The internet trope of men's supposed resentments about what a shitty deal marriage is, etc. etc. blah blah, is unsubstantive flamebait.

Generic resentment is impossible to engage with other than ideologically, which leads directly to ideological flamewars, all of which are off topic for Hacker News. If you've read the site guidelines and understand its mandate, it should be easy to see why: such discussions are all the same, and there's no intellectual curiosity in them.

https://news.ycombinator.com/newsguidelines.html


> Every married heterosexual man has at least one acquaintance who was "divorce raped". All of the virtue signaling in the world by a man's wife does not protect him from a change of her heart.

Eww. Do they actually call it that? That's messed up.

Anyhow, nobody is forcing anyone to get married. It's no different from any other contract. If you don't like the terms, don't sign the sheet.


> If you don't like the terms, don't sign the sheet.

There are no terms on the sheet (marriage licence). State makes up rules as it go.

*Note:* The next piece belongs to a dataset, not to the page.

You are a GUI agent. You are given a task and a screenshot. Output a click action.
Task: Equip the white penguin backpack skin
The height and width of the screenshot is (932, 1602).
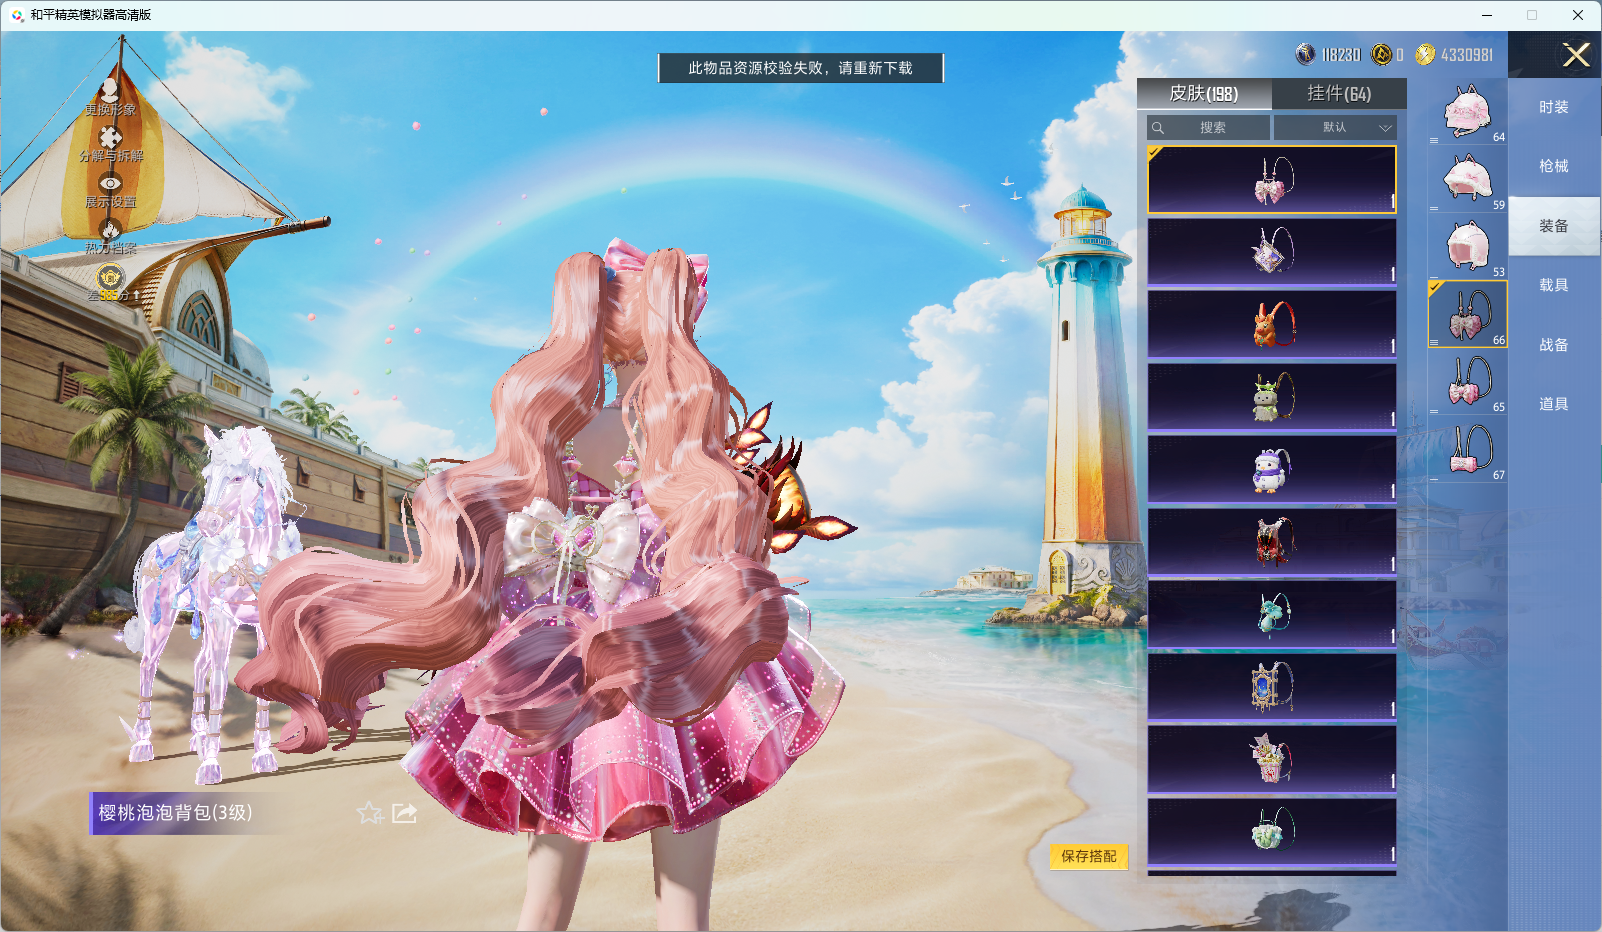pyautogui.click(x=1272, y=470)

States make up the rules as they go?

Last I checked, there was a legislative process that is overseen by elected officials required to change most laws around marriage. You have to sign a contract with the state to get a license and operate a vehicle legally, I don't see people up in arms and refusing to drive because the state can change driving rules. Same with incorporating a company in any given state. You are subject to that state's laws even if they change after you start your company, but you take that risk because you determined that the protections you get from signing that contract is more valuable than the risk from not doing so.

Also, other than legalizing no-fault divorce and expanding marriage to same-sex couples, what are the changes that states could make which are so scary to you? Sharing wealth 50/50 in the case of divorce is not some new thing.


It's not 50/50 if your spouse gets alimony on top of your assets. It might even be permanent.

https://en.wikipedia.org/wiki/Alimony#United_States

EDIT: With regards to no fault divorce, you might want to take a look at this rather short paper, called "No-Fault Divorce and Rent-Seeking": https://papers.ssrn.com/sol3/papers.cfm?abstract_id=1630462


> * ... driving licence ... company laws ... *

Except (AFAIK) none of these has ever resulted in 50% of someones wealth/future-wealth/ip being "awarded" to someone else.

> Also, other than legalizing no-fault divorce and expanding marriage to same-sex couples, what are the changes that states could make which are so scary to you?

Beside legislative branch, judiciary also gets to set precedents as it go.

> Sharing wealth 50/50 in the case of divorce is not some new thing.

It was new when first time it happened. Since it could not have been in marriage contract or constitution. It must have been made up by courts.


Would you sign a contract which can be arbitrarily changed by a third party at any point? Would you signed a contact where the terms are not clearly defined? This is the state of marriage today in many Western countries


1. The terms are clearly defined in legislation 2. Do you refuse to drive a car for the same reason?


1. It depends on your jurisdiction. Often they are not clearly defined. In part because there are so many possibilities and it's difficult to write rules to handle all of them. This is where judges come in. If you go to court, it will depend on the judge and their take on the situation.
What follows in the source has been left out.